WORK ITEM A:
Answer these from the news report on federal hospital funding cuts:
(i) Who is the Victorian Health Minister?
(ii) Which agreement was the Commonwealth not going to renew?
(iii) In what city did state and territory leaders meet on Sunday?
WORK ITEM B: Sum up the news report on federal hospital funding cuts in two sentences.
WORK ITEM C: Carry on the news report on federal hospital funding cuts from its last sentence.

THE Victorian government says it’s fighting to ensure patients are not disadvantaged by federal hospital funding cuts.
Victorian Health Minister David Davis said in the lead up to July 1, it was clear the Commonwealth would not be renewing the National Partnership Agreement on improving hospital services, which funds a number of subacute beds across the state.
“There are a number of programs that the Commonwealth has indicated that there’ll be impacts on,” Mr Davis told reporters on Monday.
“Suggesting that the funding in the budget … the Commonwealth component of funding would simply be CPI plus population growth, now that would be insufficient to keep pace with the costs that our hospitals are experiencing.”
Mr Davis said the state government is fighting hard to make sure patients and the health system are not disadvantaged.
At a meeting in Sydney on Sunday, state and territory leaders rejected the cuts as completely unacceptable and said hundreds of hospital beds would have to be closed across the country.

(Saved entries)
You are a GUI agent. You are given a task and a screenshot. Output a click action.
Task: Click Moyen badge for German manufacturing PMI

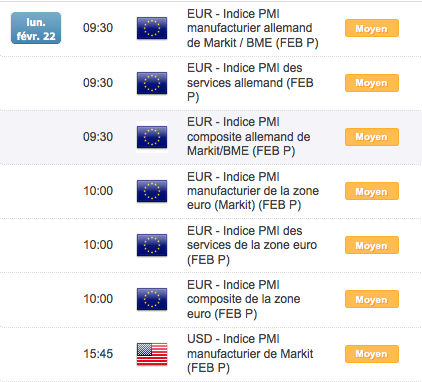pos(372,28)
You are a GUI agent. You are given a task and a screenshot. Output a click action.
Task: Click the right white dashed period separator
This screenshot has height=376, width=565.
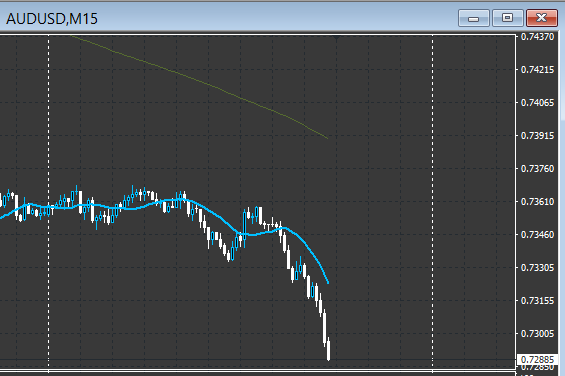[x=432, y=202]
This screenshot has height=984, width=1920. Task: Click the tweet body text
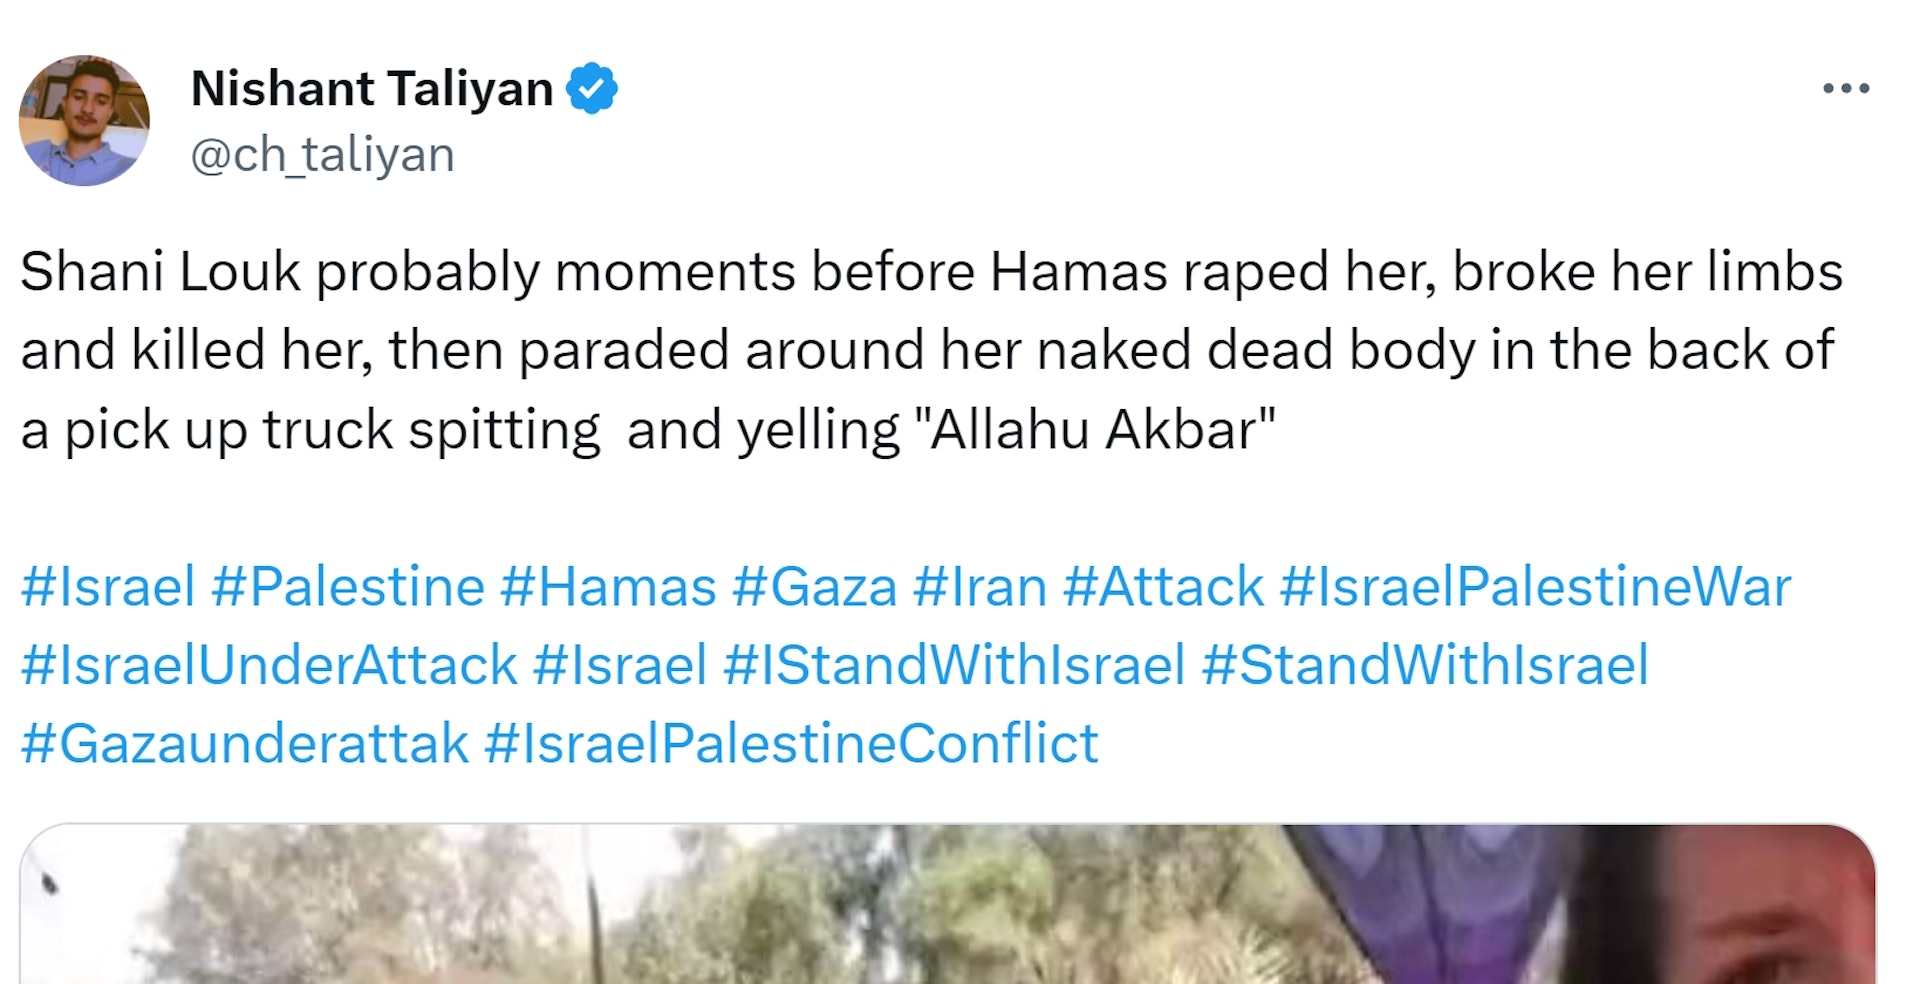pos(930,350)
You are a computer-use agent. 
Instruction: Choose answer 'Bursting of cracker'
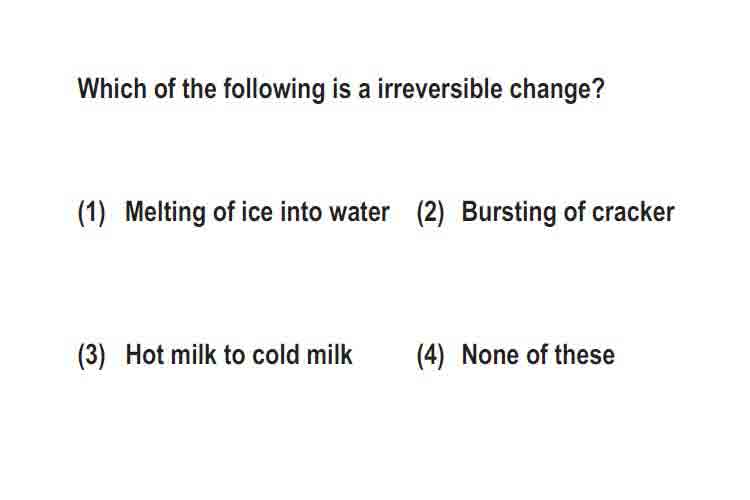(x=568, y=212)
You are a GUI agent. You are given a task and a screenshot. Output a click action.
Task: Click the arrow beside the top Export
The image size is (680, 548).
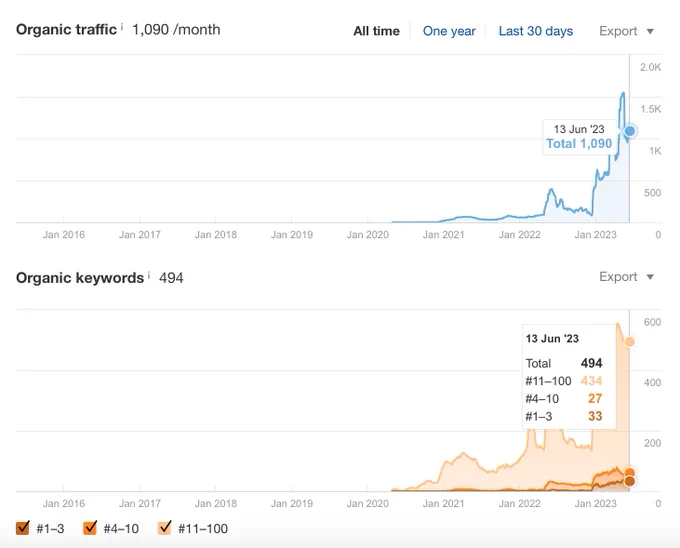pyautogui.click(x=650, y=32)
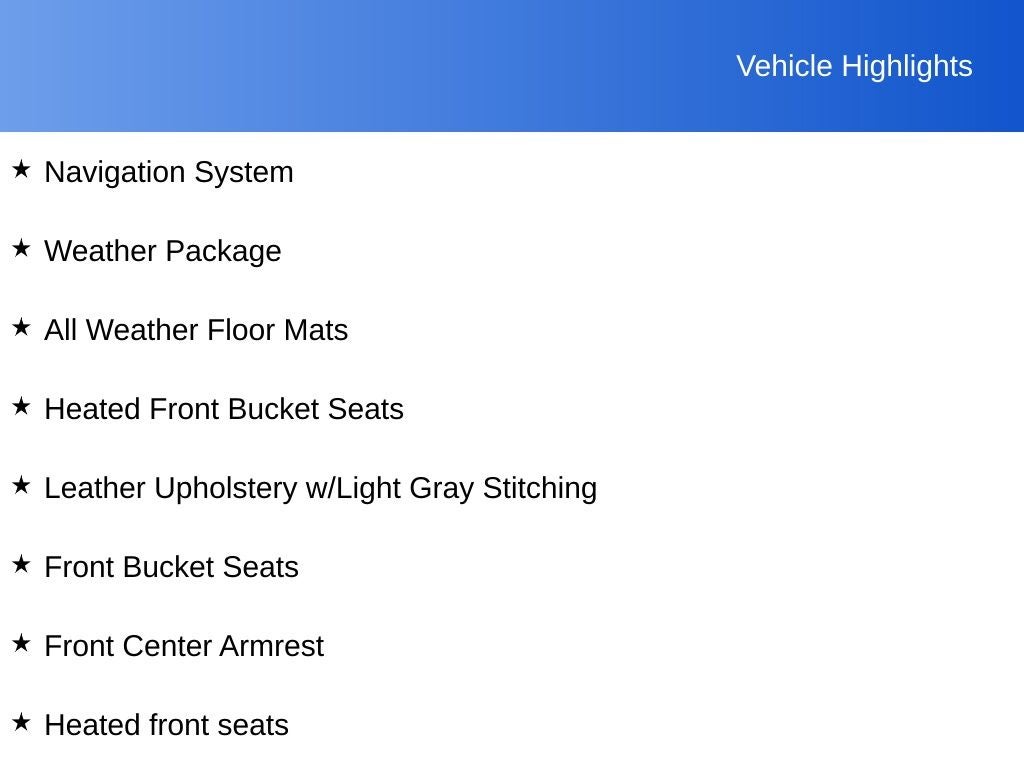Click the star by Heated Front Bucket Seats
The width and height of the screenshot is (1024, 768).
click(21, 406)

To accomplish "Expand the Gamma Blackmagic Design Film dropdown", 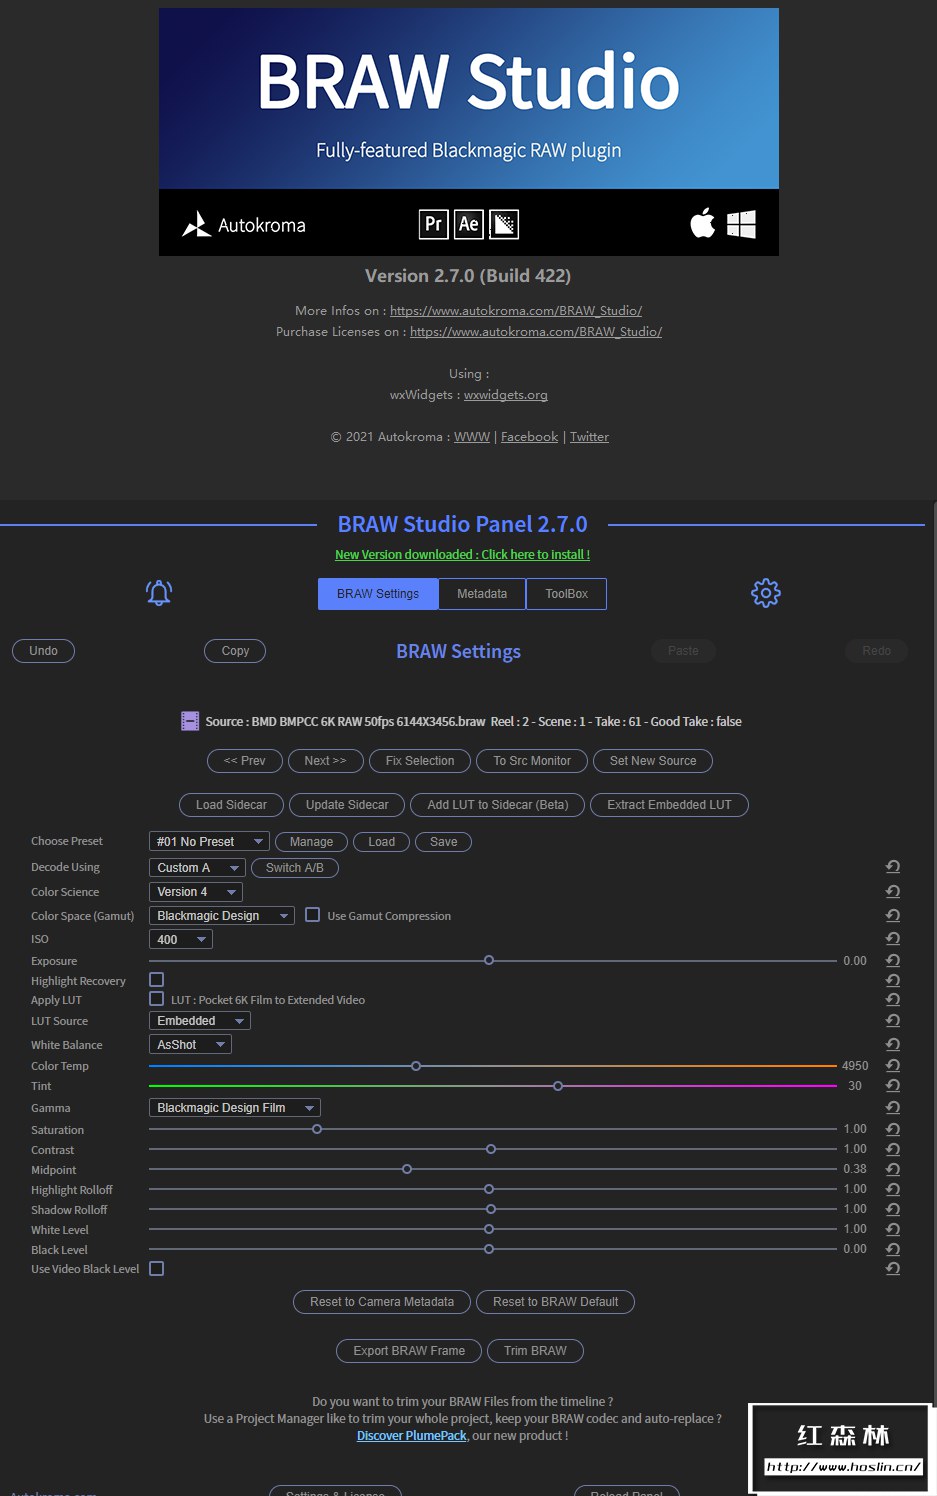I will pyautogui.click(x=234, y=1108).
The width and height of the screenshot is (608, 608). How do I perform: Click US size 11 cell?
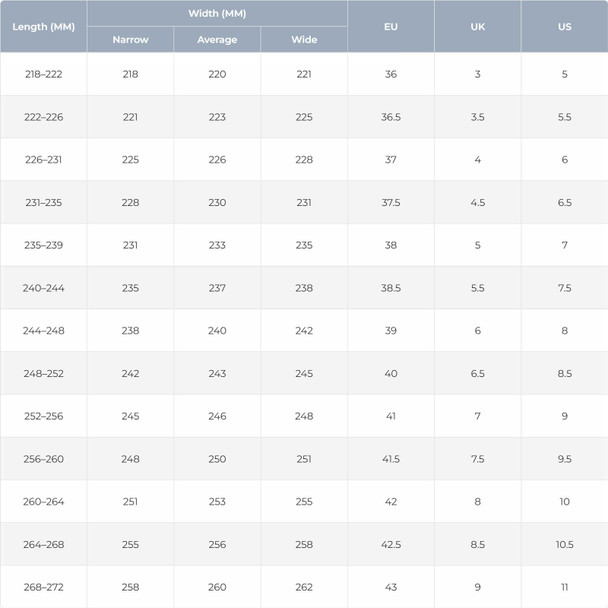pyautogui.click(x=565, y=588)
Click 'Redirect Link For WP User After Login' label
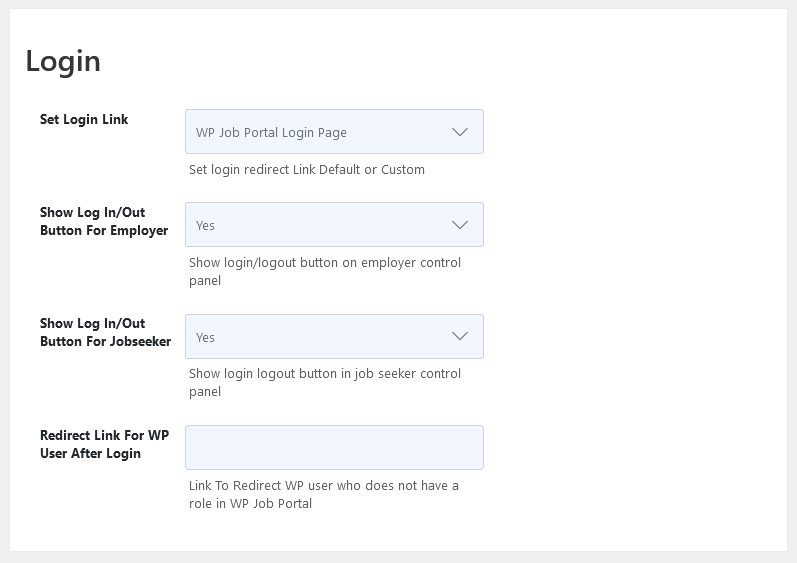 [104, 444]
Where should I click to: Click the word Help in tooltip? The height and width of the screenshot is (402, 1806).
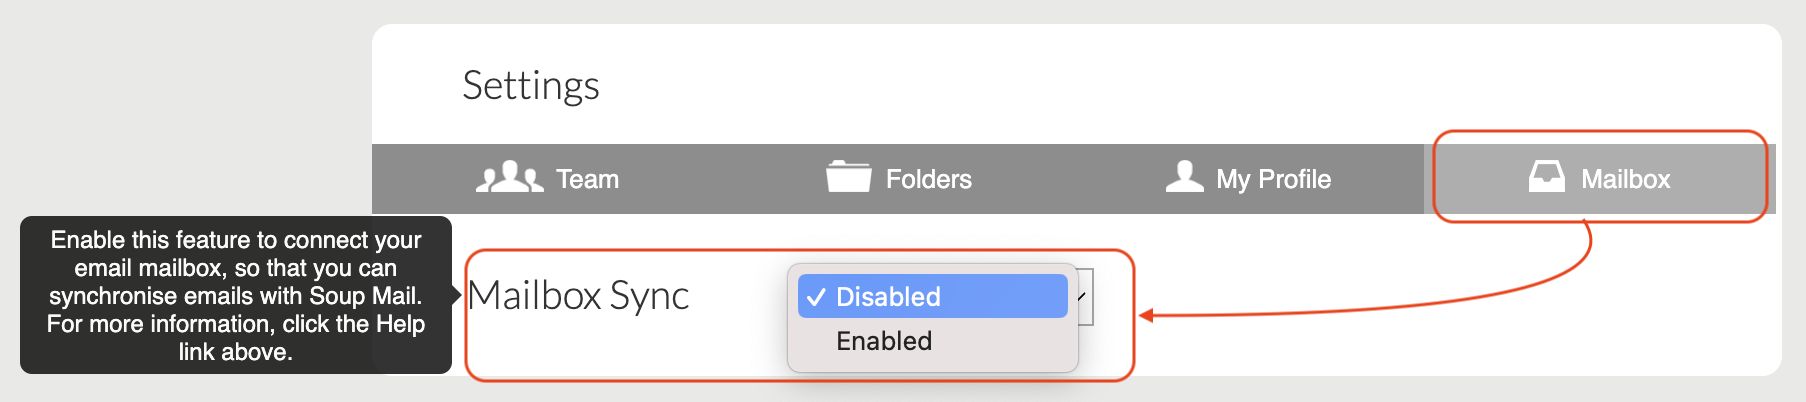(400, 324)
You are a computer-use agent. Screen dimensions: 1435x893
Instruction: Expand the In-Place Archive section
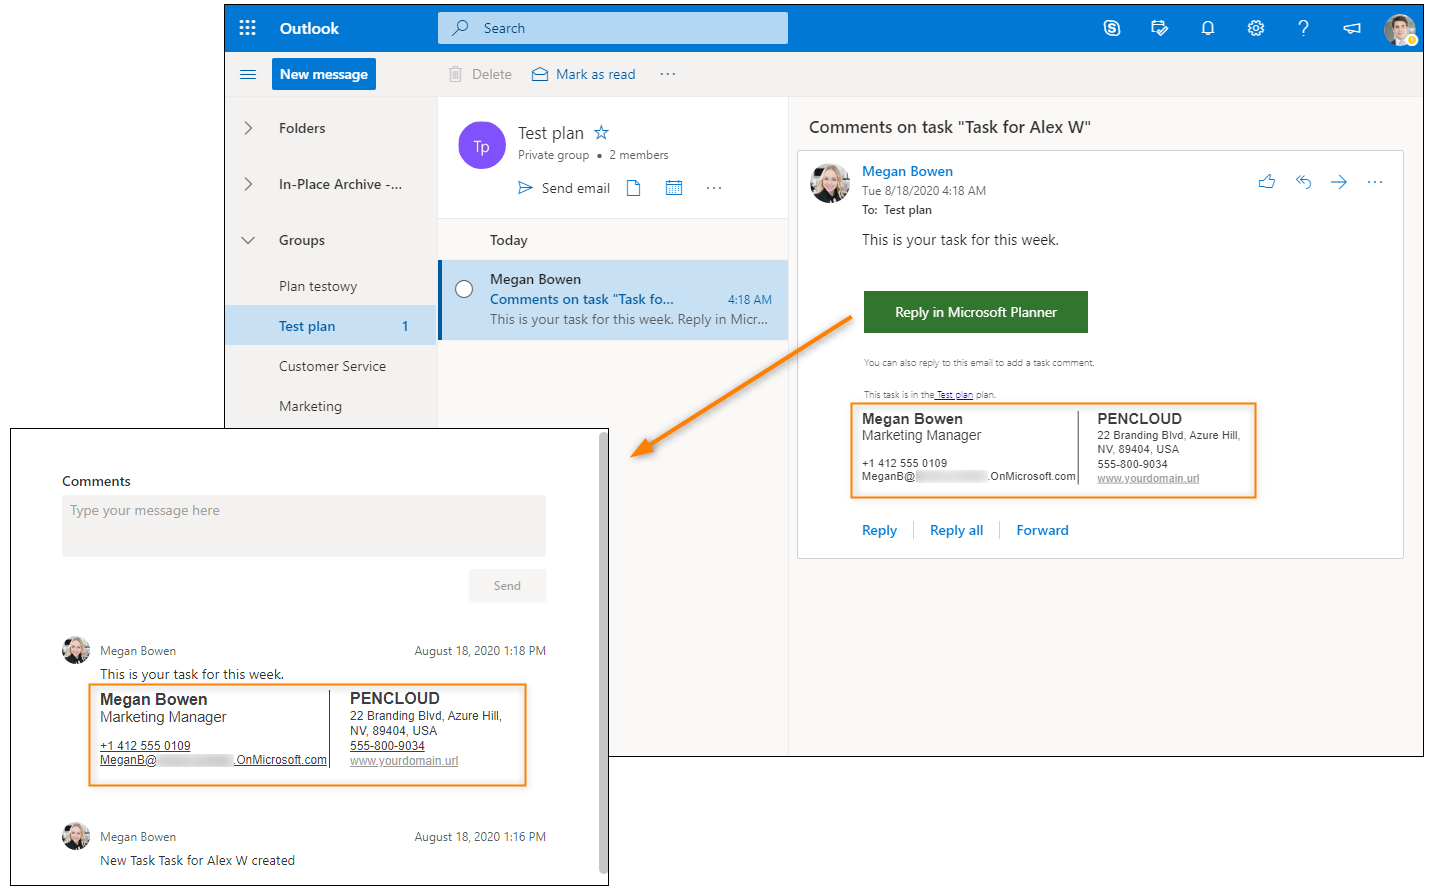[x=248, y=183]
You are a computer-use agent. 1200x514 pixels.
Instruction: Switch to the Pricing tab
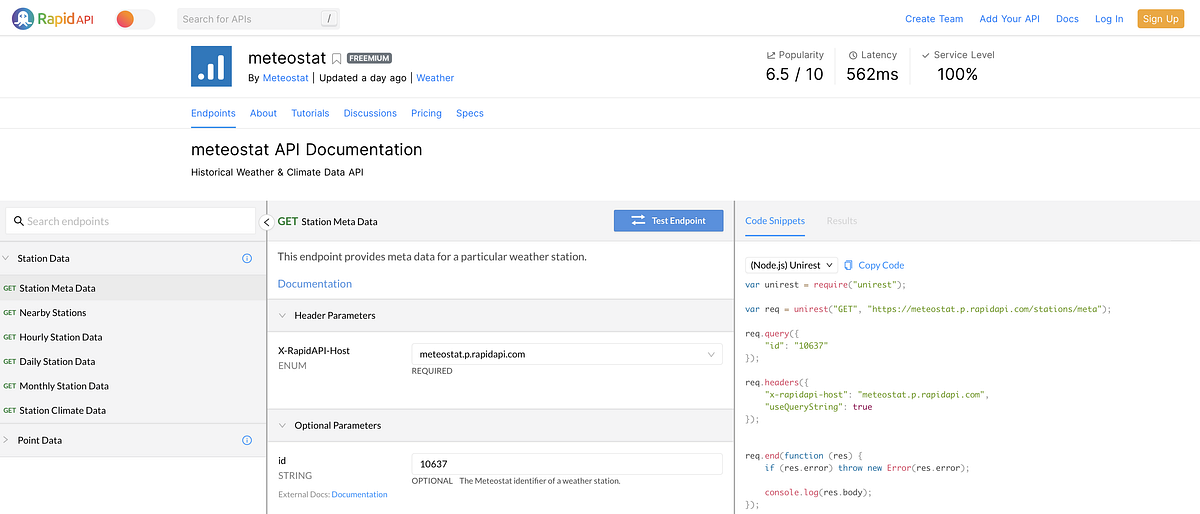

WRITTEN ANSWER A:
(i) David Davis
(ii) The National Partnership Agreement on improving hospital services
(iii) Sydney

WRITTEN ANSWER B: Victorian Health Minister David Davis said the Commonwealth would not renew the National Partnership Agreement that funds subacute beds, and that federal funding of CPI plus population growth would not keep pace with hospital costs. The Victorian government says it is fighting to protect patients, and state and territory leaders meeting in Sydney rejected the cuts, saying hundreds of hospital beds would have to close.

WRITTEN ANSWER C:
But Prime Minister Tony Abbott has rebuffed a demand from premiers and chief ministers for an emergency meeting with him before the end of July, saying he speaks regularly to state and territory leaders.
He says the cuts won’t come for three years so the Commonwealth and states have time to develop a new funding model.
Victorian Premier Denis Napthine dismissed suggestions the cuts would have no impact until 2017.
“Our advice is that’s simply not accurate and we need to sit down and sort that out,” he told ABC radio.
State Opposition Leader Daniel Andrews accused the premier of mock outrage.
“I don’t know that someone who’s presided over the longest waiting list in Victoria’s history has a lot of credibility on health cuts,” he told Fairfax Radio.